Плетусь к двери. Меня ожесточило знание, что, похоже, выдуманный мир Инго просачивается в мой собственный. Теперь каждый за себя.
По дороге на север к Барассини я вышагиваю, чуть ли не как молодой Джон Траволта, так переполняет энергия после разгрома Э. О. Скотта[111]. Кончена его карьера. В этом я уверен.
Глава 46
— Рассказывай.
Я смотрю, как Моллой пишет «Жесткую посадочку» (которая в конце концов закроется посреди гастролей в Филадельфии). Он печатает за столом часами, ни разу даже не улыбнувшись. Инго снова применяет цейтрафер. Смены дня/ночи я считаю по подвальному окошку на уровне улицы. Триста семь раз: около десяти месяцев. Приходит и уходит Мадд, приносит еду, забирает тарелки. На этой скорости стрекот пишущей машинки сливается в единый продолжительный и ужасающий щелк-к-к-к-к-к-к, который регулярно, но ненадолго заглушается, когда Моллой исчезает из комнаты. Спит? Ходит в уборную? Однажды он возвращается в окровавленной одежде; снимает и сжигает ее в камине. Объяснения не предлагается.

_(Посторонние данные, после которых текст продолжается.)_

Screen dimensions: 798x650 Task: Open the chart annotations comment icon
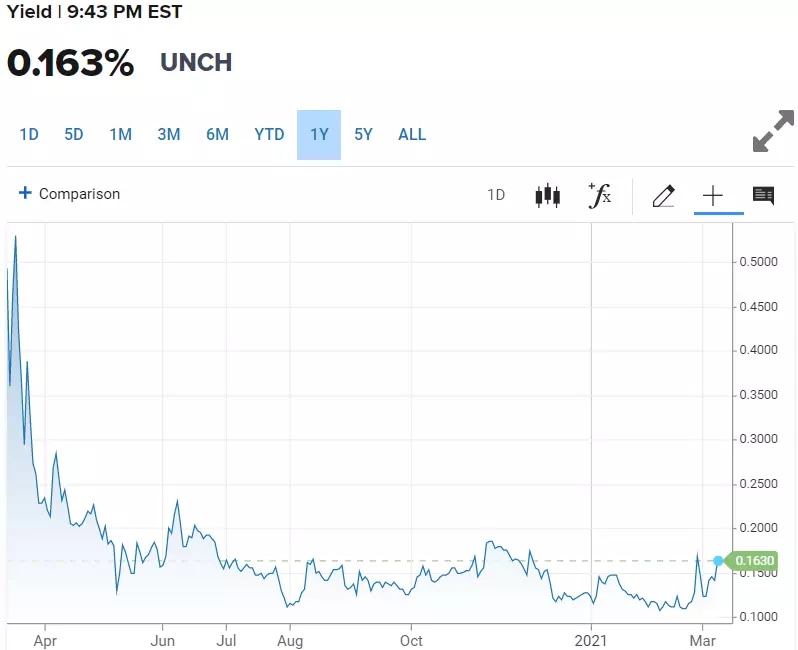[x=763, y=195]
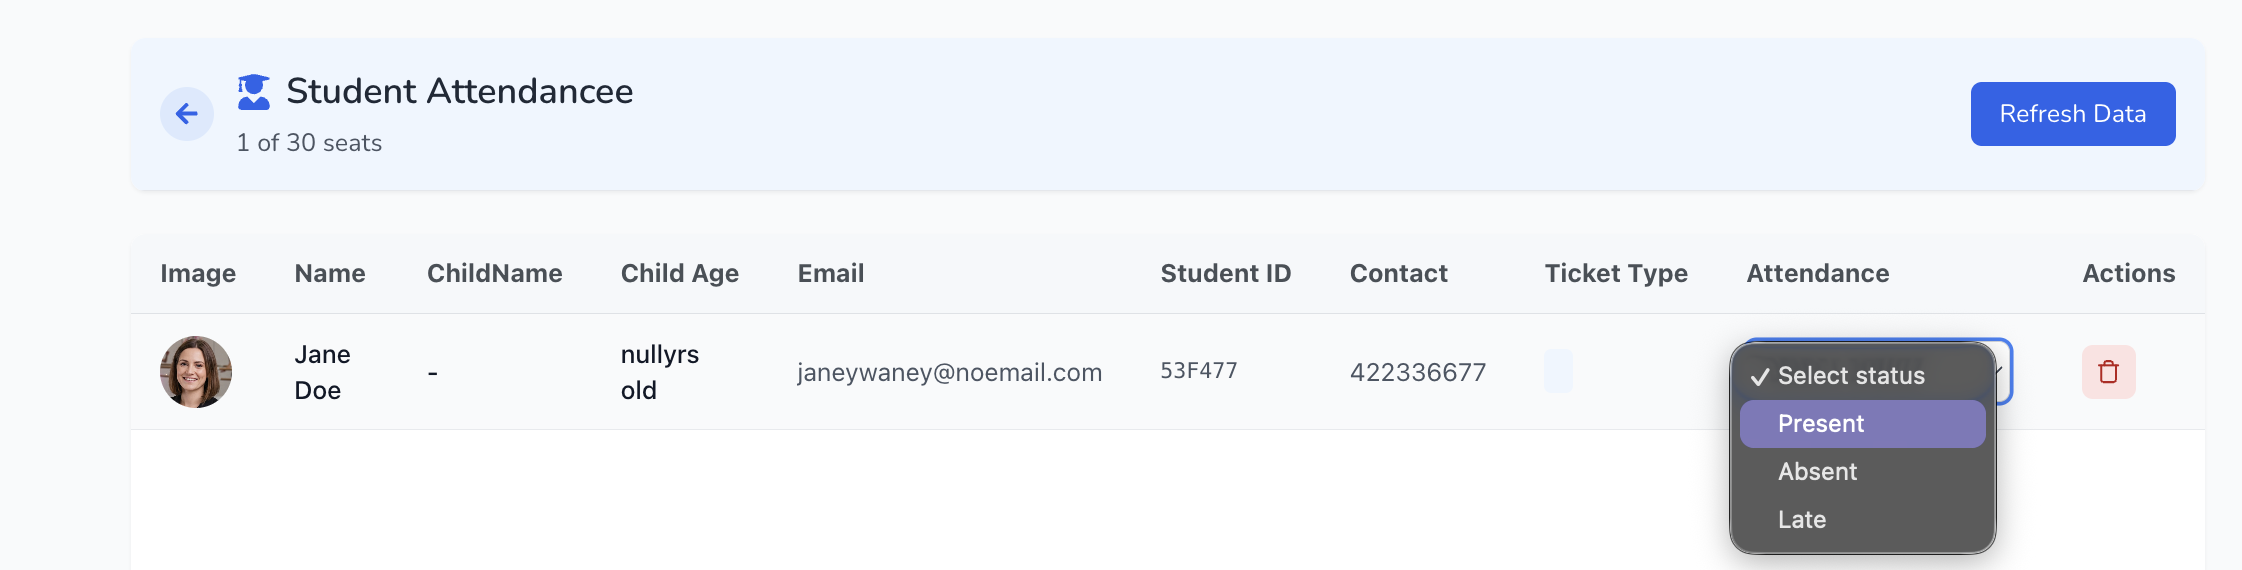Image resolution: width=2242 pixels, height=570 pixels.
Task: Click the janeywaney@noemail.com email address
Action: tap(950, 373)
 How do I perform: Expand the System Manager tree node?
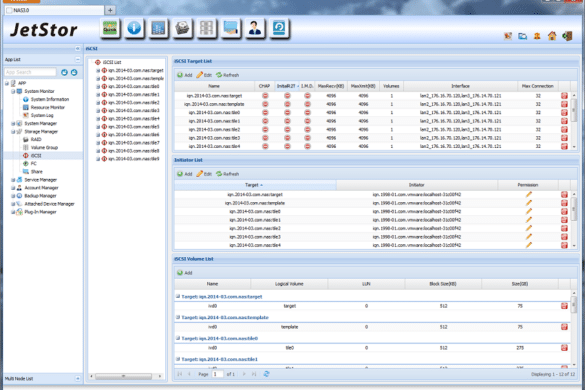[13, 124]
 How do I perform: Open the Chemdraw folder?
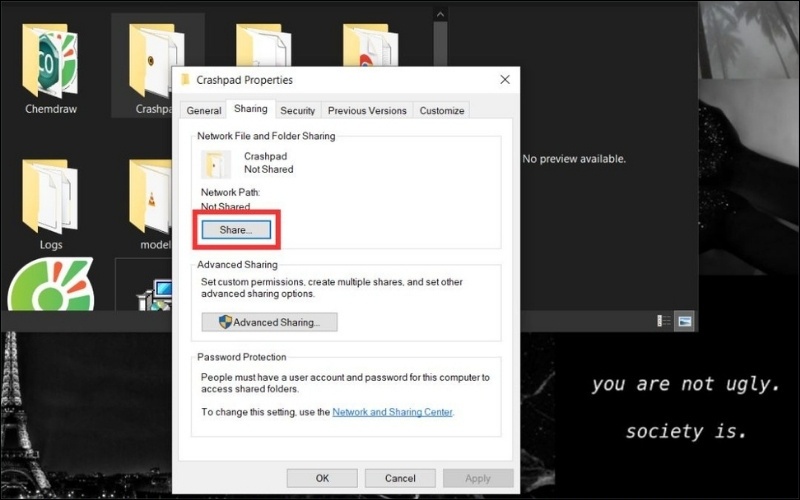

Единственным сохранившимся упоминанием «Жесткой посадочки» оказывается следующая рецензия о постановке в «Кинг-Опера-Хаусе» в Ван-Бурене, Арканзас.
Рецензия Эдны Чалмерс, театрального критика, «Ван Бурен Пресс Аргус»:
«Жесткая посадочка» — музыкальное ревю, что ставится в «Кинг-Опера-Хаусе», — это диковинка, какую мистеру Роберту Рипли захотелось бы включить в свою следующую радиопередачу «Хотите — верьте, хотите — нет». Впрочем, ему бы лучше поторопиться, поскольку вечер, когда приходила я, аншлагом не назвать. Внешне выполненный по примеру постановок г-д Олсена и Джонсона, на этом вечере комедии и песни трудно опознать то или другое. Предпосылка, если ее можно так назвать, судя по всему, в том, что Бад Мадд и Чик Моллой — два сердитых и немногословных следователя Комитета гражданской авиации, ведущих дело о крушении рейса 605 «Восточных авиалиний» 1947 года. Если вы с ходу не видите комедийного потенциала в сюжете об исторической катастрофе, в которой потеряли жизни 53 человека, то вы сойдетесь во мнении с рецензентом. Сумасбродная история повествует о двух следователях с одинаковым характером и гардеробом, пока они соглашаются друг с другом о причине несчастного случая. В наличии также призраки погибших, семьи жертв и местные очевидцы. У всех тот же характер, что и у Мадда и Моллоя. Даже у девушек на подтанцовке есть усы.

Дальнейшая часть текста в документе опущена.